--- START OF INPUT MATERIAL ---
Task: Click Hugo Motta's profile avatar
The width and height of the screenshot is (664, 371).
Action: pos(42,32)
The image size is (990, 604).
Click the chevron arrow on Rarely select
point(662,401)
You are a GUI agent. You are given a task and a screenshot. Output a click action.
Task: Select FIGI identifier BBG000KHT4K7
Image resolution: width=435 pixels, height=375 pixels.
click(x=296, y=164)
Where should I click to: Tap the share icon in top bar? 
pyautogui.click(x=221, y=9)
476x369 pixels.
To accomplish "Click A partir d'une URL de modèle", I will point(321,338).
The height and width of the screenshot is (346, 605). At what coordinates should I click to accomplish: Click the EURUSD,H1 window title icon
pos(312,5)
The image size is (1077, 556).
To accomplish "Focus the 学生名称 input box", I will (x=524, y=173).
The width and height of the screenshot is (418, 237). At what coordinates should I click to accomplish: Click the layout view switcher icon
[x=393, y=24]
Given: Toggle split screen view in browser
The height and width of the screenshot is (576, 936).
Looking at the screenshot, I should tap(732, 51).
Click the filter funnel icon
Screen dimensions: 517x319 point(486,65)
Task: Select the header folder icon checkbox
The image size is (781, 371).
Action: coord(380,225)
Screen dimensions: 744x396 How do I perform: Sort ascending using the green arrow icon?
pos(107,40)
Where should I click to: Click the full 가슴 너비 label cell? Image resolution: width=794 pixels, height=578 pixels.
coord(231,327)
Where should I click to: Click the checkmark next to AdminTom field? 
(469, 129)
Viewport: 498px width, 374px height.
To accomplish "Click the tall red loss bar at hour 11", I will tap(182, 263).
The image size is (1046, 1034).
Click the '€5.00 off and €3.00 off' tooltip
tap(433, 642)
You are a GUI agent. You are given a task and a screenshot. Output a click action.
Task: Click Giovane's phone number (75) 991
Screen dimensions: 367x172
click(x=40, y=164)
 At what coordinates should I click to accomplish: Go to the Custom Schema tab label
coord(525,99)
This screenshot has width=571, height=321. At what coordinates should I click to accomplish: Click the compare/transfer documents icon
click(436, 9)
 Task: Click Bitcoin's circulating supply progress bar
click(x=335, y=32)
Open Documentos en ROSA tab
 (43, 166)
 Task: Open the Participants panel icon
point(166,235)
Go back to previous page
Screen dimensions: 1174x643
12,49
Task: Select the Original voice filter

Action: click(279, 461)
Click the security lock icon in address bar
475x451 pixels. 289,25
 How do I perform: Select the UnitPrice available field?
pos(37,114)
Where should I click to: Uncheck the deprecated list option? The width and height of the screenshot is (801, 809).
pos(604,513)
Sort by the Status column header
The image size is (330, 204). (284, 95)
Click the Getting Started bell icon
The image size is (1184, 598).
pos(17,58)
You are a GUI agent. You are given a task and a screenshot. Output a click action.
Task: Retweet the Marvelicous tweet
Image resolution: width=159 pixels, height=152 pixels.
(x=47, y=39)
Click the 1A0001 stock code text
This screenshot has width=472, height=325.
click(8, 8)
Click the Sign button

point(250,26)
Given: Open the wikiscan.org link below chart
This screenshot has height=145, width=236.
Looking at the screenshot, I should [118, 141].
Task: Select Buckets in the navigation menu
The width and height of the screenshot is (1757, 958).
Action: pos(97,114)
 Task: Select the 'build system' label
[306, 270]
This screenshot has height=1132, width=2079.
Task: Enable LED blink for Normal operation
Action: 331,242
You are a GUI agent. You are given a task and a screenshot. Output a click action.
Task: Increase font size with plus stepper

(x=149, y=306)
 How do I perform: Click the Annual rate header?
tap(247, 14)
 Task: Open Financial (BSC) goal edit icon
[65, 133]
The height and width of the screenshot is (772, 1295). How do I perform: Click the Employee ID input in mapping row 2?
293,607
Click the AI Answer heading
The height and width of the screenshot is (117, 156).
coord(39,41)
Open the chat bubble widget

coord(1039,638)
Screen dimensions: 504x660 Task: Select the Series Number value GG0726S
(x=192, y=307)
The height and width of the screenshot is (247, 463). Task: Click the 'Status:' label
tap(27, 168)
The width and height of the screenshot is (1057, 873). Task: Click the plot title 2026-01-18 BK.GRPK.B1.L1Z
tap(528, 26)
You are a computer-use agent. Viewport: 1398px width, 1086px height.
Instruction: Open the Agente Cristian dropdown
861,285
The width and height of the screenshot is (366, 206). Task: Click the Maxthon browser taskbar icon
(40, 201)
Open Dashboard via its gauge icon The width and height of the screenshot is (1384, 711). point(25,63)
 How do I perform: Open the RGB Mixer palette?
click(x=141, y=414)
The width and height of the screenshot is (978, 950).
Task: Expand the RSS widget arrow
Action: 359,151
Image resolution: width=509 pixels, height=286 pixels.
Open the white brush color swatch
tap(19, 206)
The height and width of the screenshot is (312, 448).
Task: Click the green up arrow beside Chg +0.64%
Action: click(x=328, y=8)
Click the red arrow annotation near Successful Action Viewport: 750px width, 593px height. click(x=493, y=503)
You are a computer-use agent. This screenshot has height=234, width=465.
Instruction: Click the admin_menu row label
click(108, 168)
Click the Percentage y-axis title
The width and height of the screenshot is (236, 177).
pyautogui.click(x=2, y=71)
--- END OF INPUT MATERIAL ---
**SHORT TASK:** Write out the listing again, swapping each occurrence of "GUI agent" for "interface agent" and leaving all other text unchanged.

**SOLUTION TO THE EXERCISE:**
Task: Click Hugo Motta's profile avatar
The width and height of the screenshot is (664, 371).
Action: pos(42,32)
The image size is (990, 604).
Click the chevron arrow on Rarely select
point(662,401)
You are a interface agent. You are given a task and a screenshot. Output a click action.
Task: Select FIGI identifier BBG000KHT4K7
Image resolution: width=435 pixels, height=375 pixels.
click(x=296, y=164)
Where should I click to: Tap the share icon in top bar? 
pyautogui.click(x=221, y=9)
476x369 pixels.
To accomplish "Click A partir d'une URL de modèle", I will point(321,338).
The height and width of the screenshot is (346, 605). At what coordinates should I click to accomplish: Click the EURUSD,H1 window title icon
pos(312,5)
The image size is (1077, 556).
To accomplish "Focus the 学生名称 input box", I will (x=524, y=173).
The width and height of the screenshot is (418, 237). At what coordinates should I click to accomplish: Click the layout view switcher icon
[x=393, y=24]
Given: Toggle split screen view in browser
The height and width of the screenshot is (576, 936).
Looking at the screenshot, I should tap(732, 51).
Click the filter funnel icon
Screen dimensions: 517x319 point(486,65)
Task: Select the header folder icon checkbox
The image size is (781, 371).
Action: coord(380,225)
Screen dimensions: 744x396 How do I perform: Sort ascending using the green arrow icon?
pos(107,40)
Where should I click to: Click the full 가슴 너비 label cell? Image resolution: width=794 pixels, height=578 pixels.
coord(231,327)
Where should I click to: Click the checkmark next to AdminTom field? 
(469, 129)
Viewport: 498px width, 374px height.
To accomplish "Click the tall red loss bar at hour 11", I will tap(182, 263).
The image size is (1046, 1034).
Click the '€5.00 off and €3.00 off' tooltip
tap(433, 642)
You are a interface agent. You are given a task and a screenshot. Output a click action.
Task: Click Giovane's phone number (75) 991
Screen dimensions: 367x172
click(x=40, y=164)
 At what coordinates should I click to accomplish: Go to the Custom Schema tab label
coord(525,99)
This screenshot has width=571, height=321. At what coordinates should I click to accomplish: Click the compare/transfer documents icon
click(436, 9)
 Task: Click Bitcoin's circulating supply progress bar
click(x=335, y=32)
Open Documentos en ROSA tab
 (43, 166)
 Task: Open the Participants panel icon
point(166,235)
Go back to previous page
Screen dimensions: 1174x643
12,49
Task: Select the Original voice filter

Action: click(279, 461)
Click the security lock icon in address bar
475x451 pixels. 289,25
 How do I perform: Select the UnitPrice available field?
pos(37,114)
Where should I click to: Uncheck the deprecated list option? The width and height of the screenshot is (801, 809).
pos(604,513)
Sort by the Status column header
The image size is (330, 204). (284, 95)
Click the Getting Started bell icon
The image size is (1184, 598).
pos(17,58)
You are a interface agent. You are given a task and a screenshot. Output a click action.
Task: Retweet the Marvelicous tweet
Image resolution: width=159 pixels, height=152 pixels.
(x=47, y=39)
Click the 1A0001 stock code text
This screenshot has width=472, height=325.
click(8, 8)
Click the Sign button

point(250,26)
Given: Open the wikiscan.org link below chart
This screenshot has height=145, width=236.
Looking at the screenshot, I should [118, 141].
Task: Select Buckets in the navigation menu
The width and height of the screenshot is (1757, 958).
Action: pos(97,114)
 Task: Select the 'build system' label
[306, 270]
This screenshot has height=1132, width=2079.
Task: Enable LED blink for Normal operation
Action: 331,242
You are a interface agent. You are given a task and a screenshot. Output a click action.
Task: Increase font size with plus stepper

(x=149, y=306)
 How do I perform: Click the Annual rate header?
tap(247, 14)
 Task: Open Financial (BSC) goal edit icon
[65, 133]
The height and width of the screenshot is (772, 1295). How do I perform: Click the Employee ID input in mapping row 2?
293,607
Click the AI Answer heading
The height and width of the screenshot is (117, 156).
coord(39,41)
Open the chat bubble widget

coord(1039,638)
Screen dimensions: 504x660 Task: Select the Series Number value GG0726S
(x=192, y=307)
The height and width of the screenshot is (247, 463). Task: Click the 'Status:' label
tap(27, 168)
The width and height of the screenshot is (1057, 873). Task: Click the plot title 2026-01-18 BK.GRPK.B1.L1Z
tap(528, 26)
You are a computer-use agent. Viewport: 1398px width, 1086px height.
Instruction: Open the Agente Cristian dropdown
861,285
The width and height of the screenshot is (366, 206). Task: Click the Maxthon browser taskbar icon
(40, 201)
Open Dashboard via its gauge icon The width and height of the screenshot is (1384, 711). point(25,63)
 How do I perform: Open the RGB Mixer palette?
click(x=141, y=414)
The width and height of the screenshot is (978, 950).
Task: Expand the RSS widget arrow
Action: 359,151
Image resolution: width=509 pixels, height=286 pixels.
Open the white brush color swatch
tap(19, 206)
The height and width of the screenshot is (312, 448).
Task: Click the green up arrow beside Chg +0.64%
Action: click(x=328, y=8)
Click the red arrow annotation near Successful Action Viewport: 750px width, 593px height. click(x=493, y=503)
You are a computer-use agent. This screenshot has height=234, width=465.
Instruction: Click the admin_menu row label
click(108, 168)
Click the Percentage y-axis title
The width and height of the screenshot is (236, 177).
pyautogui.click(x=2, y=71)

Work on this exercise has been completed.